Large trials may be cumbersome, but they are not impossible. The SAFE investigators (http://content.nejm.org/cgi/content/abstract/350/22/2247 ) enrolled ~7000 patients seeking a delta of 3% in a trial involving 16 ICUs in two countries. Moreover, a prospective meta-analysis doesn’t reduce the number of patients required, it simply splits the population into quanta and epochs, which will hinder homogeneity in the meta-analysis if enrollment and protocols are not standardized or if temporal trends in care and outcomes come into play. If enrollment and protocols ARE standardized, it is useful to ask “then why not just do one large study from the outset?” using a realistic delta and sample size? Why not coordinate all the data (American, French, Canadian, whatever) through a prospective RCT rather than a prospective meta-analysis?

Here’s my biggest gripe with the prospective meta-analysis – in essence, you are taking multiple looks at the data, one look after each trial is completed (I’m not even counting intra-trial interim analyses), but you’re not correcting for the multiple comparisons. And most likely, once there is a substantial positive trial, it will not be repeated, for a number of reasons such as all the hand-waving about it not being ethical to repeat it and randomize people to no treatment, (one of the cardinal features of science being repeatability notwithstanding). Think ARMA (http://content.nejm.org/cgi/content/extract/343/11/812 ) . There were smaller trials leading up to it, but once ARMA was positive, no additional noteworthy trials sought to test low tidal volume ventilation for ARDS. So, if we’re going to stop conducting trials for our “prospective meta-analysis”, what will our early stopping rule be? When will we stop our sequence of trials? Will we require a P-value of 0.001 or less after the first look at the data (that is, after the first trial is completed)? Doubtful. As soon as a significant result is found in a soundly designed trial, further earnest trials of the therapy will cease and victory will be declared. Only when there is a failure or a “near-miss” will we want a “do-over” to create more fodder for our “prospective meta-analysis”. We will keep chasing the result we seek until we find it, nitpicking design and enrollment details of “failed” trials along the way to justify the continued search for the “real” result with a bigger and better trial.

If we’re going to go to the trouble of coordinating a prospective meta-analysis, I don’t understand why we wouldn’t just coordinate an adequately powered RCT based on a realistic delta (itself based on an MCID or preliminary data), and carry it to its pre-specified enrollment endpoint, “futility stopping rules” be damned.
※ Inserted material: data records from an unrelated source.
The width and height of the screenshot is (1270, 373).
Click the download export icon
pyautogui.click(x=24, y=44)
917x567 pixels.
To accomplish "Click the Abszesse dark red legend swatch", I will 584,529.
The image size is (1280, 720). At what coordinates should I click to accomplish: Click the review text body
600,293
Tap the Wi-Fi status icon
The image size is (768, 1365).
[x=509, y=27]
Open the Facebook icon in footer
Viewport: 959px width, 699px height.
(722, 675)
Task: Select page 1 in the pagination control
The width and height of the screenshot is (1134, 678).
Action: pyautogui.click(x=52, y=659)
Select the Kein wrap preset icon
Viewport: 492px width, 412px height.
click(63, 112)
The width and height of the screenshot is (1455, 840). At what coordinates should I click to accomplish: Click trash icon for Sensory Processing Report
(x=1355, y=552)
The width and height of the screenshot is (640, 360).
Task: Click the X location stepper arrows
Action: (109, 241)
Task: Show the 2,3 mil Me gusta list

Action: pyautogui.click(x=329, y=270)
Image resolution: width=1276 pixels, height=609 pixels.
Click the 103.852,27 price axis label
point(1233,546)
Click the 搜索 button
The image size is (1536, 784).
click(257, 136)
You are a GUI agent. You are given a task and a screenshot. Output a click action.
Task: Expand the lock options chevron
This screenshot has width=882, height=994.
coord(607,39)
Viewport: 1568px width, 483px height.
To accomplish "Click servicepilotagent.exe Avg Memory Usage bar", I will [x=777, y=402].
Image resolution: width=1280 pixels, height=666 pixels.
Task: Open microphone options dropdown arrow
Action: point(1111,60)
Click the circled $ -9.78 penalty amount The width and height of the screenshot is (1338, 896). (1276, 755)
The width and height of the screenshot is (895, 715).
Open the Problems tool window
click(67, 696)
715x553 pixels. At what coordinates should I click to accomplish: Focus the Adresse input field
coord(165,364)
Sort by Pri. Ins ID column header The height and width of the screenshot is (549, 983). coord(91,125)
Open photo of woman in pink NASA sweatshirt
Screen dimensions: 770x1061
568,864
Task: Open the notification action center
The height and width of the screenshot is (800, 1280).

With the statistical precision that would result, we could examine the 95% CI of the resulting delta to answer the practical questions that clinicians want answers for, even if our P-value were insufficient to satisfy the staunchest of statisticians. Perhaps the best thing about such a study is that the force of its statistical precision would incapacitate single center trialists, delta inflationists, and meta-analysts alike.

1 comment:

  1. "As soon as a significant result is found in a soundly designed trial, further earnest trials of the therapy will cease and victory will be declared."
    ...unless you are a novel, proprietary agent which lacks immediate positive reinforcement of use for the clinician. In that case, you keep chipping away trying to show it doesn't work - with studies ended prematurely for futility.